**Sélection**
* * *
En République démocratique du Congo des femmes survivantes des violences sexuelles n’accèdent pas souvent à la justice. Cela par manque d’appui et d’un accompagnement adéquat de leurs communautés. A Kaniola, un groupement du territoire de Walungu au Sud-Kivu, des survivantes se solidarisent pour accéder à la justice.
Dans cette partie de la Province du Sud-Kivu, des femmes ont été violées et certaines ont eu du mal à dénoncer leurs bourreaux.
Certaines victimes rencontrées font savoir qu’elles ont eu du mal à accéder à la justice par manque d’appui et d’accompagnement de leurs communautés. Ces dernières disent avoir adhéré dans l’association « Bazire Rhucilweko » qui accompagne les survivants des violences sexuelles à accéder à la justice.
C’est le cas de madame Aciza de la localité de Cindubi violée en 2014 par des porteurs d’armes.
« J’ai été violée par des personnes en arme en allant à la recherche de la marchandise pour
vendre », explique-t-elle.
* * *
[Enregistrements de repérage d'éléments]
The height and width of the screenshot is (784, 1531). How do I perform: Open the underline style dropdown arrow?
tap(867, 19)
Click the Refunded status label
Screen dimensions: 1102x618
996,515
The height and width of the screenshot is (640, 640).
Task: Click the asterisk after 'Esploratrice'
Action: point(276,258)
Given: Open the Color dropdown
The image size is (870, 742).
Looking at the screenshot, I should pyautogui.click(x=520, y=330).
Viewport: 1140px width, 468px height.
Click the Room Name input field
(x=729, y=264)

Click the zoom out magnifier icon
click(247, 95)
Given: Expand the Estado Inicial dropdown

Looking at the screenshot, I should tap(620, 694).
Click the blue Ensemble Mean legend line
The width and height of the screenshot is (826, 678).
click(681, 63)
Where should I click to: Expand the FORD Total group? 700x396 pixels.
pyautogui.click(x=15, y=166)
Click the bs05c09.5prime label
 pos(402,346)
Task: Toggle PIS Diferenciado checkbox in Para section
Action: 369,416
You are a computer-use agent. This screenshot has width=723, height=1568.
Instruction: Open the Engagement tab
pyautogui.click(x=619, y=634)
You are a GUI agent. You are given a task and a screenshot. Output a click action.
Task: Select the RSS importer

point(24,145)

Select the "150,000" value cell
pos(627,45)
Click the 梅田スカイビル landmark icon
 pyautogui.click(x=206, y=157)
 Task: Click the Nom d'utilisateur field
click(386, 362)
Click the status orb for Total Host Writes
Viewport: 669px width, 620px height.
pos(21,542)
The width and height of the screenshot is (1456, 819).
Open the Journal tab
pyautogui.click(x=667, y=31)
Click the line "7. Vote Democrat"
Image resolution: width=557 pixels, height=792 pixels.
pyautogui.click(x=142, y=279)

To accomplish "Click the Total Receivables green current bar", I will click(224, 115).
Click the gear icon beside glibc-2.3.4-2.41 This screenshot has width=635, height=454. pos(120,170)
* * *
**Tâche courte A**
Reproduisez le passage de l'article qui va de « Certaines victimes rencontrées » jusqu'à « à accéder à la justice. ».
**Tâche courte B**
Recopiez à l'identique les enregistrements, du tout début jusqu'à la ligne contenant « should pyautogui.click(x=520, y=330). », celle-ci comprise.
L'article et les enregistrements n'ont aucun rapport entre eux.

**Résultat final A**
Certaines victimes rencontrées font savoir qu’elles ont eu du mal à accéder à la justice par manque d’appui et d’accompagnement de leurs communautés. Ces dernières disent avoir adhéré dans l’association « Bazire Rhucilweko » qui accompagne les survivants des violences sexuelles à accéder à la justice.

**Résultat final B**
The height and width of the screenshot is (784, 1531). How do I perform: Open the underline style dropdown arrow?
tap(867, 19)
Click the Refunded status label
Screen dimensions: 1102x618
996,515
The height and width of the screenshot is (640, 640).
Task: Click the asterisk after 'Esploratrice'
Action: point(276,258)
Given: Open the Color dropdown
The image size is (870, 742).
Looking at the screenshot, I should pyautogui.click(x=520, y=330).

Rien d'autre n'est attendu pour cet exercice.